Records for the exercise:
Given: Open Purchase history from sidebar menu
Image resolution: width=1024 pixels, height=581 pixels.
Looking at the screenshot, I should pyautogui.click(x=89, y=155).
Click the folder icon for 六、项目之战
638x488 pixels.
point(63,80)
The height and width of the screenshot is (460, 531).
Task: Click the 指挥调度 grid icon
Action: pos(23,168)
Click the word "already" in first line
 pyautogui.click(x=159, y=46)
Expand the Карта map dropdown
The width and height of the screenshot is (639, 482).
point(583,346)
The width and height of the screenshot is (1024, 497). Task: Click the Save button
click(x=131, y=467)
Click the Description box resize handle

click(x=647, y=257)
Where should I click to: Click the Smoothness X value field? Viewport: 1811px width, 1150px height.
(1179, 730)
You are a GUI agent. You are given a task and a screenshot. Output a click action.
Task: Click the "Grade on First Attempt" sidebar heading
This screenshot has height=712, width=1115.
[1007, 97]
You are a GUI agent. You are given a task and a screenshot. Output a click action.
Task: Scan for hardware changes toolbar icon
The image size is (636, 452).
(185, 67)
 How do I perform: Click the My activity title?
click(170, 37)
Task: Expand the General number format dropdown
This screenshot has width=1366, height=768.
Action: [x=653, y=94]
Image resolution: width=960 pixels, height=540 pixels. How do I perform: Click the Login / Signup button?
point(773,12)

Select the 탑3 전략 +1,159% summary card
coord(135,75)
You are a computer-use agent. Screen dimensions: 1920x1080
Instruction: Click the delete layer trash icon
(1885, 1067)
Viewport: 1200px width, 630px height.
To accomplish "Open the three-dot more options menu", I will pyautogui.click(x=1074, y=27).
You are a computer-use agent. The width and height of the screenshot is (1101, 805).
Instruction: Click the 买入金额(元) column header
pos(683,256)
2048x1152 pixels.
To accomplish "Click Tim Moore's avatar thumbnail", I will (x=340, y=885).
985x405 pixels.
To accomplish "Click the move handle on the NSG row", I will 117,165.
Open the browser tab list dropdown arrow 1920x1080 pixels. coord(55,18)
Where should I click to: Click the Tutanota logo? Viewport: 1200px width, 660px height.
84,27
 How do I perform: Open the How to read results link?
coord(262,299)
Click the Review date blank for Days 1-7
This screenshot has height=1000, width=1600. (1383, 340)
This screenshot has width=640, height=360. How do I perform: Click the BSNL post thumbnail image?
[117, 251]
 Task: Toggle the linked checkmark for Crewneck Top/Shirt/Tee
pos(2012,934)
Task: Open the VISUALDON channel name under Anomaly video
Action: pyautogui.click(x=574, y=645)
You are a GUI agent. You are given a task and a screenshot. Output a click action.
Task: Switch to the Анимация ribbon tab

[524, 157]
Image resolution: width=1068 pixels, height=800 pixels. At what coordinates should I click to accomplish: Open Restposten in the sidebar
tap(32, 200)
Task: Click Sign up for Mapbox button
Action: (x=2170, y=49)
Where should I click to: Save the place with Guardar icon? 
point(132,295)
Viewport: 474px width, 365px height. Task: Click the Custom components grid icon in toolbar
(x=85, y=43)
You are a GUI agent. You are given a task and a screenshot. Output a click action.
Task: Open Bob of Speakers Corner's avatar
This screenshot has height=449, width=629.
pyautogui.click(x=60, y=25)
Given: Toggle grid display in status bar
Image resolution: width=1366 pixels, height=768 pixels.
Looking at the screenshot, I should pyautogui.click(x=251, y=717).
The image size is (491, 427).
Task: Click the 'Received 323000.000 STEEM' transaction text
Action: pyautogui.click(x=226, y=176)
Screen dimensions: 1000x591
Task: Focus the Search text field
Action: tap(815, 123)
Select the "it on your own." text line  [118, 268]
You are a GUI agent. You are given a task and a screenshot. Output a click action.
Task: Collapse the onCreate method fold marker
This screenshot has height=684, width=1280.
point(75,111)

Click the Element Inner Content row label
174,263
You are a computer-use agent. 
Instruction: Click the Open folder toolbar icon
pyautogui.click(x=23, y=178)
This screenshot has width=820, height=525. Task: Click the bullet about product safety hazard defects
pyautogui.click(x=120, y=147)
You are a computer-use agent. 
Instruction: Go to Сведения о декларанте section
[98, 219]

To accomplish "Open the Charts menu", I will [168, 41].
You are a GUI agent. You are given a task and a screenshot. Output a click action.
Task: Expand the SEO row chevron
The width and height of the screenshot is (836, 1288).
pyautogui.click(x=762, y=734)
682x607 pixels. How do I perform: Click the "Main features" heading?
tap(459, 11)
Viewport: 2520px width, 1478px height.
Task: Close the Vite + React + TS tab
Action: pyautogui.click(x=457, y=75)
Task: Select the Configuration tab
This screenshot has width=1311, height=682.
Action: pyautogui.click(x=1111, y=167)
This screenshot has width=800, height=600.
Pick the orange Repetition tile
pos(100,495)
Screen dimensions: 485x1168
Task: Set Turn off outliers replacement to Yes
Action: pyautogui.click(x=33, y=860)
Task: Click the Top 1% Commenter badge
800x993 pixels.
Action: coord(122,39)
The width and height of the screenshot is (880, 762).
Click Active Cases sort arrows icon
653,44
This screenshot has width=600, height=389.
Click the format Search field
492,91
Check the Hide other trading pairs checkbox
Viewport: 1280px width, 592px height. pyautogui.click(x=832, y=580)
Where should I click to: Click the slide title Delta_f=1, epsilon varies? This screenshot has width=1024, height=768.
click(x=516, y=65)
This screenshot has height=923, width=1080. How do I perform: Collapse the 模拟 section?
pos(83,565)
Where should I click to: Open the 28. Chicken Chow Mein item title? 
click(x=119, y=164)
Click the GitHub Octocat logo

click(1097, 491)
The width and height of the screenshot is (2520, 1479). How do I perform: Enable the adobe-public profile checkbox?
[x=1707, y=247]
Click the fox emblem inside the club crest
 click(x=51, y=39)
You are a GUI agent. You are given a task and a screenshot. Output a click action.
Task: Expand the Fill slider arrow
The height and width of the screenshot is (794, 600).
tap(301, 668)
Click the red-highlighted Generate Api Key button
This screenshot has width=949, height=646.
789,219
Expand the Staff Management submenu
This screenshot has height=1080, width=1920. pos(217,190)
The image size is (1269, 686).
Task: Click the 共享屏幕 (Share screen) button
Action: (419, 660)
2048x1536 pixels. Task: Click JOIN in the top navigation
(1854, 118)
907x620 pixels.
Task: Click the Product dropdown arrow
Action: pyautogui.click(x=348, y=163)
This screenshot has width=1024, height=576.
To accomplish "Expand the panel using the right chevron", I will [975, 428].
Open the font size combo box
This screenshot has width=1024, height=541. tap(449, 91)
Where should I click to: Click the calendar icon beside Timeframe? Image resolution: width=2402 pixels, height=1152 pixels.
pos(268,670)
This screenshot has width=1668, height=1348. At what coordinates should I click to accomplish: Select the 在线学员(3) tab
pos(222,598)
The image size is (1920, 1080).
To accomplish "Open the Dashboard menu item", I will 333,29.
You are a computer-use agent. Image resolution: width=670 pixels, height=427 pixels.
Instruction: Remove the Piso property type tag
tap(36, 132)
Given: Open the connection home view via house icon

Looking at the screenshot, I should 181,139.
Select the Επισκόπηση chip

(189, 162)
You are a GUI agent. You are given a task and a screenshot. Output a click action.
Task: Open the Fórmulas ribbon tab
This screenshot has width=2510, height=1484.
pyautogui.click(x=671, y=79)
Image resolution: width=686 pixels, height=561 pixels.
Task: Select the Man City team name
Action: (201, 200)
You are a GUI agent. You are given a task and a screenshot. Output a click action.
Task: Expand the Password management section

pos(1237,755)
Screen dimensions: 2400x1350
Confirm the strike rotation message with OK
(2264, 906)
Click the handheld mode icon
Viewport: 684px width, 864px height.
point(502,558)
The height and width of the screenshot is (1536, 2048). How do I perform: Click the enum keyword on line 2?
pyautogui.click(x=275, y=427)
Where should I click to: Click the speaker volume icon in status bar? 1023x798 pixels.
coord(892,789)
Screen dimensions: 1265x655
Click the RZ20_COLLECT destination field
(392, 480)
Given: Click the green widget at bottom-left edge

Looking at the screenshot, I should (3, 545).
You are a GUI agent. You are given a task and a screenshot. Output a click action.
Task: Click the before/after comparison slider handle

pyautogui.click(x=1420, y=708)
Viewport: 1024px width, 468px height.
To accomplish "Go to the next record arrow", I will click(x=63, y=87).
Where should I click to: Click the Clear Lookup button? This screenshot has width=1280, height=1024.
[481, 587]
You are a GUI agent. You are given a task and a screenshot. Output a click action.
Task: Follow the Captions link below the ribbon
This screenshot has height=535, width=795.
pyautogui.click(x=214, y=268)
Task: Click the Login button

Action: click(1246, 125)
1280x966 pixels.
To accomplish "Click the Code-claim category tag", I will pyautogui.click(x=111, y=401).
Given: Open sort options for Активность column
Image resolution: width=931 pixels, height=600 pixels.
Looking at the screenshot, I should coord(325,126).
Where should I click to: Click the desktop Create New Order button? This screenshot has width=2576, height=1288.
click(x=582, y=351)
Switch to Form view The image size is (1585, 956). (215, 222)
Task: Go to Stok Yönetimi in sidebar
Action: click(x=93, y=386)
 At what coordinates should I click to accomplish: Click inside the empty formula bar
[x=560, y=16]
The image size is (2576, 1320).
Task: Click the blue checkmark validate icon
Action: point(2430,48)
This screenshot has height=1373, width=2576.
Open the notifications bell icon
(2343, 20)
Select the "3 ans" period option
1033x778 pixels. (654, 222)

Goal: Swap "Save" for "Apply" in the lines from the line with "Click the word" to the line with "(1179, 730)", and give back only those lines with nothing else changed.

Full answer:
Click the word "already" in first line
 pyautogui.click(x=159, y=46)
Expand the Карта map dropdown
The width and height of the screenshot is (639, 482).
point(583,346)
The width and height of the screenshot is (1024, 497). Task: Click the Apply button
click(x=131, y=467)
Click the Description box resize handle

click(x=647, y=257)
Where should I click to: Click the Smoothness X value field? Viewport: 1811px width, 1150px height.
(1179, 730)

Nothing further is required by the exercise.